Biomedical Perspective: Critical Assessment of an Outdated Concept

ABSTRACT

The concept of biomedicine goes back to Robert Koch’s theory of disease being caused by pathogens or other factors and rests on the premise of a simple cause-effect relationship between measurable pathophysiological triggers and disease phenomena. The biomedical perspective determines health care and clinical practice worldwide but exhibits obvious limitations in the case of noncommunicable and mental diseases. Moreover, it ignores the social determination of health and disease and thus essential findings of health sciences research. At the same time, the dominance of the biomedical perspective is growing worldwide, not least due to the handling of epidemics and pandemics and the expansion of genetic and novel molecular biological methods.

KEYWORDS

Disease-health dichotomy; Risk factors; Biological mechanisms of disease; Social determination of health; Biomedical reductionism

INTRODUCTION

Life sciences are the foundation of current medical practice and education. They deal with the dispositions, structures and functions at all levels of the organism. The biomedical approach pursues the goal of systematically providing causal explanations based on scientific criteria. Today, the biomedically determined view of disease, risk and health represents the dominant explanatory pattern of medicine in theory and practice. It determines both the thought and decision-making processes in health care and health policy worldwide as well as the basic understanding and behavioural expectations with regards to health and disease. In most societies, medical diagnoses are legitimacy instruments for social, insurance and labour law agreements and therefore require, among other things, the clearest possible distinction between health and illness.

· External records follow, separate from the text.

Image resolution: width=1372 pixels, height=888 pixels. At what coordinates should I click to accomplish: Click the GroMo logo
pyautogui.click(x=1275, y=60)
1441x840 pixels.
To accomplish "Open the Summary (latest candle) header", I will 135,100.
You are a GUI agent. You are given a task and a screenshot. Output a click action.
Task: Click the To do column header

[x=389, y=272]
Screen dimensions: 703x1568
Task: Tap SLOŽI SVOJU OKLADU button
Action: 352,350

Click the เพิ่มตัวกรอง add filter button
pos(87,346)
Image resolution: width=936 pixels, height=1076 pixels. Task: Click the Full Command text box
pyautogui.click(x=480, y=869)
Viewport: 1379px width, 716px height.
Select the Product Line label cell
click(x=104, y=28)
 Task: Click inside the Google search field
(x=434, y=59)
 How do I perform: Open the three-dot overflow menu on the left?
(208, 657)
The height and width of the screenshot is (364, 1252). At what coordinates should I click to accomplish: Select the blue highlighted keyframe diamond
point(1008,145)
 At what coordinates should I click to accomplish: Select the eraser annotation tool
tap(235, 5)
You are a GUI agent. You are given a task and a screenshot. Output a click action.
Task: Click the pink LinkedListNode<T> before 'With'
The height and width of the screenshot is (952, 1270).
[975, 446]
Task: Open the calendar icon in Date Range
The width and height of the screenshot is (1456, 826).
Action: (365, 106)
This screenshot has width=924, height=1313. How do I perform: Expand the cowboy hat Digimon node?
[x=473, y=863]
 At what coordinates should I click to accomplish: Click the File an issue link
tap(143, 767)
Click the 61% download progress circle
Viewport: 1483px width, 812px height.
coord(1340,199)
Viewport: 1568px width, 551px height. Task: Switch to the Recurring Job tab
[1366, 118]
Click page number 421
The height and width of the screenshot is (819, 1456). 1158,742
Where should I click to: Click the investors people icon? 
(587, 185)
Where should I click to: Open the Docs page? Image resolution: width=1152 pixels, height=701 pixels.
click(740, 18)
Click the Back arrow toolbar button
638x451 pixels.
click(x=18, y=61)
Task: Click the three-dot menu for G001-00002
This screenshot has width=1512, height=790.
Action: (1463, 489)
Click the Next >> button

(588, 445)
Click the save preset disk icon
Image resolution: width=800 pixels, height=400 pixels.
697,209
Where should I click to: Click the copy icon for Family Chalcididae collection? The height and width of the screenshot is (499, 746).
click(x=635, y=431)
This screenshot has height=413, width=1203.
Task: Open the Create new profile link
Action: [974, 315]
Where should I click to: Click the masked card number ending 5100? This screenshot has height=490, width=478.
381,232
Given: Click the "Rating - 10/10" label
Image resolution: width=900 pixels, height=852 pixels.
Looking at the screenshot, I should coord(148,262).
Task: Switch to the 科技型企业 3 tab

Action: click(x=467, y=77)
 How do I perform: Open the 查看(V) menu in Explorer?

Biomedicine is primarily concerned with research and less with clinical procedures in human medicine. The focus is on combining the contents and questions of experimental medicine with the findings and methods of the molecular and cellular biological foundations of human life or their pathological changes. Biomedicine pursues the goal of making molecular research of disease mechanisms usable for the technical and medical development of highly specialised therapeutic procedures.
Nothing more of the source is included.